> _Brief_:
Reproduce the listing below, substituting "screen agent" for every occurrence of "GUI agent" and leaving everything else unchanged.

▬▬▬▬▬▬▬▬▬▬

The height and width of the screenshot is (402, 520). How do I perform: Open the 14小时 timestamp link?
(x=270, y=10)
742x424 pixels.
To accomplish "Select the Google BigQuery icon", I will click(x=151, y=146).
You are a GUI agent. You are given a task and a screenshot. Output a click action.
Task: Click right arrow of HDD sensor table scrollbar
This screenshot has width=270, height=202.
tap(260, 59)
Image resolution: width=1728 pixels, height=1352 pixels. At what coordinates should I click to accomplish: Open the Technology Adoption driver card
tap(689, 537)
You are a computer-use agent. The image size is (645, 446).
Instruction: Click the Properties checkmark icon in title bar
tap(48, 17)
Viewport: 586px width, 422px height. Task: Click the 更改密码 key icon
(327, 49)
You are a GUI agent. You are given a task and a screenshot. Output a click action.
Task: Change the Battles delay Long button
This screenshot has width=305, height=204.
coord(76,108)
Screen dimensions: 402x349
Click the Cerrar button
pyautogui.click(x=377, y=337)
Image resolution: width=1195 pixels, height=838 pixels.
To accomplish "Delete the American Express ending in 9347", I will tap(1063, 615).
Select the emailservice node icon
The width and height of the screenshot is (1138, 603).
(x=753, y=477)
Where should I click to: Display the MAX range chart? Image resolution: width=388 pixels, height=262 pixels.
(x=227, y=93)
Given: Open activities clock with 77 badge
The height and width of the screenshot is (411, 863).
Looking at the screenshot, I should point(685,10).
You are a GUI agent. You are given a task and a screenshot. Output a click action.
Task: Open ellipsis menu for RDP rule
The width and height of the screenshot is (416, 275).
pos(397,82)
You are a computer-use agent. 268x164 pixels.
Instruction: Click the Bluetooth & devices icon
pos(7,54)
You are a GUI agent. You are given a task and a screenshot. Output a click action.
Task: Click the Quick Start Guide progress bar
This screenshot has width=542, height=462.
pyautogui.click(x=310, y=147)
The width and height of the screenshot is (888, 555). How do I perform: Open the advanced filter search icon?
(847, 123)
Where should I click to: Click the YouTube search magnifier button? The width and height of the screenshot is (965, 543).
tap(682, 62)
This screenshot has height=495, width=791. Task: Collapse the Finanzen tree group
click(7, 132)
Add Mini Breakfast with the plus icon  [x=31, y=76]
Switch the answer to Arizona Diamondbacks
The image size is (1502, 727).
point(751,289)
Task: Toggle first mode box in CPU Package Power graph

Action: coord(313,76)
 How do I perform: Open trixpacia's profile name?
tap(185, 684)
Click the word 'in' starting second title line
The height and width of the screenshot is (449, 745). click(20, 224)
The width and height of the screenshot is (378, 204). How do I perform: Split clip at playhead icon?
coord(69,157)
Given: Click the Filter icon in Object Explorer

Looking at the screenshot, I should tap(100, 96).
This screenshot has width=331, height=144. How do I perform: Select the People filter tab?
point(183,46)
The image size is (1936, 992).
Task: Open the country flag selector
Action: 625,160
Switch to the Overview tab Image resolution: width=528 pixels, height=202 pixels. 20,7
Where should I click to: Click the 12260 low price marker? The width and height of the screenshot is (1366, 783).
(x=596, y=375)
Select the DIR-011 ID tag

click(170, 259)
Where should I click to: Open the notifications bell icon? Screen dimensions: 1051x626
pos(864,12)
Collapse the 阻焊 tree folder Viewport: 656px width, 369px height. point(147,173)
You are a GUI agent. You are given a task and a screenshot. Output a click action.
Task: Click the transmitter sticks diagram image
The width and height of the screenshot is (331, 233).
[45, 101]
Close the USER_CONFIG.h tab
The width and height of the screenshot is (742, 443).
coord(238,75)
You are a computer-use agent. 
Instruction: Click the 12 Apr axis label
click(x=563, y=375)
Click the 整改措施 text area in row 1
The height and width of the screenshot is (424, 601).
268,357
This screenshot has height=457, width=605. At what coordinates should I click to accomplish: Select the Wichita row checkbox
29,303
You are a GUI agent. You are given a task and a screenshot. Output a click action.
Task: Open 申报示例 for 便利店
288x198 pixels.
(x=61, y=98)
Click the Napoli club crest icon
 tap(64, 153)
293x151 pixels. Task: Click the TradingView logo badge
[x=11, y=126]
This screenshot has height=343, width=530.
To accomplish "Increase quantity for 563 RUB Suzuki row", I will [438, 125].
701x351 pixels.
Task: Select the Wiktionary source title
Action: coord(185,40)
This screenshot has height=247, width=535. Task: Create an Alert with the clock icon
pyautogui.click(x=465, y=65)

▬▬▬▬▬▬▬▬▬▬

> _Solution below_:
The height and width of the screenshot is (402, 520). How do I perform: Open the 14小时 timestamp link?
(x=270, y=10)
742x424 pixels.
To accomplish "Select the Google BigQuery icon", I will click(x=151, y=146).
You are a screen agent. You are given a task and a screenshot. Output a click action.
Task: Click right arrow of HDD sensor table scrollbar
This screenshot has width=270, height=202.
tap(260, 59)
Image resolution: width=1728 pixels, height=1352 pixels. At what coordinates should I click to accomplish: Open the Technology Adoption driver card
tap(689, 537)
You are a computer-use agent. The image size is (645, 446).
Instruction: Click the Properties checkmark icon in title bar
tap(48, 17)
Viewport: 586px width, 422px height. Task: Click the 更改密码 key icon
(327, 49)
You are a screen agent. You are given a task and a screenshot. Output a click action.
Task: Change the Battles delay Long button
This screenshot has width=305, height=204.
coord(76,108)
Screen dimensions: 402x349
Click the Cerrar button
pyautogui.click(x=377, y=337)
Image resolution: width=1195 pixels, height=838 pixels.
To accomplish "Delete the American Express ending in 9347", I will tap(1063, 615).
Select the emailservice node icon
The width and height of the screenshot is (1138, 603).
(x=753, y=477)
Where should I click to: Display the MAX range chart? Image resolution: width=388 pixels, height=262 pixels.
(x=227, y=93)
Given: Open activities clock with 77 badge
The height and width of the screenshot is (411, 863).
Looking at the screenshot, I should point(685,10).
You are a screen agent. You are given a task and a screenshot. Output a click action.
Task: Open ellipsis menu for RDP rule
The width and height of the screenshot is (416, 275).
pos(397,82)
You are a computer-use agent. 268x164 pixels.
Instruction: Click the Bluetooth & devices icon
pos(7,54)
You are a screen agent. You are given a task and a screenshot. Output a click action.
Task: Click the Quick Start Guide progress bar
This screenshot has width=542, height=462.
pyautogui.click(x=310, y=147)
The width and height of the screenshot is (888, 555). How do I perform: Open the advanced filter search icon?
(847, 123)
Where should I click to: Click the YouTube search magnifier button? The width and height of the screenshot is (965, 543).
tap(682, 62)
This screenshot has height=495, width=791. Task: Collapse the Finanzen tree group
click(7, 132)
Add Mini Breakfast with the plus icon  [x=31, y=76]
Switch the answer to Arizona Diamondbacks
The image size is (1502, 727).
point(751,289)
Task: Toggle first mode box in CPU Package Power graph

Action: coord(313,76)
 How do I perform: Open trixpacia's profile name?
tap(185, 684)
Click the word 'in' starting second title line
The height and width of the screenshot is (449, 745). click(20, 224)
The width and height of the screenshot is (378, 204). How do I perform: Split clip at playhead icon?
coord(69,157)
Given: Click the Filter icon in Object Explorer

Looking at the screenshot, I should tap(100, 96).
This screenshot has width=331, height=144. How do I perform: Select the People filter tab?
point(183,46)
The image size is (1936, 992).
Task: Open the country flag selector
Action: 625,160
Switch to the Overview tab Image resolution: width=528 pixels, height=202 pixels. 20,7
Where should I click to: Click the 12260 low price marker? The width and height of the screenshot is (1366, 783).
(x=596, y=375)
Select the DIR-011 ID tag

click(170, 259)
Where should I click to: Open the notifications bell icon? Screen dimensions: 1051x626
pos(864,12)
Collapse the 阻焊 tree folder Viewport: 656px width, 369px height. point(147,173)
You are a screen agent. You are given a task and a screenshot. Output a click action.
Task: Click the transmitter sticks diagram image
The width and height of the screenshot is (331, 233).
[45, 101]
Close the USER_CONFIG.h tab
The width and height of the screenshot is (742, 443).
coord(238,75)
You are a computer-use agent. 
Instruction: Click the 12 Apr axis label
click(x=563, y=375)
Click the 整改措施 text area in row 1
The height and width of the screenshot is (424, 601).
268,357
This screenshot has height=457, width=605. At what coordinates should I click to accomplish: Select the Wichita row checkbox
29,303
You are a screen agent. You are given a task and a screenshot. Output a click action.
Task: Open 申报示例 for 便利店
288x198 pixels.
(x=61, y=98)
Click the Napoli club crest icon
 tap(64, 153)
293x151 pixels. Task: Click the TradingView logo badge
[x=11, y=126]
This screenshot has height=343, width=530.
To accomplish "Increase quantity for 563 RUB Suzuki row", I will [438, 125].
701x351 pixels.
Task: Select the Wiktionary source title
Action: coord(185,40)
This screenshot has height=247, width=535. Task: Create an Alert with the clock icon
pyautogui.click(x=465, y=65)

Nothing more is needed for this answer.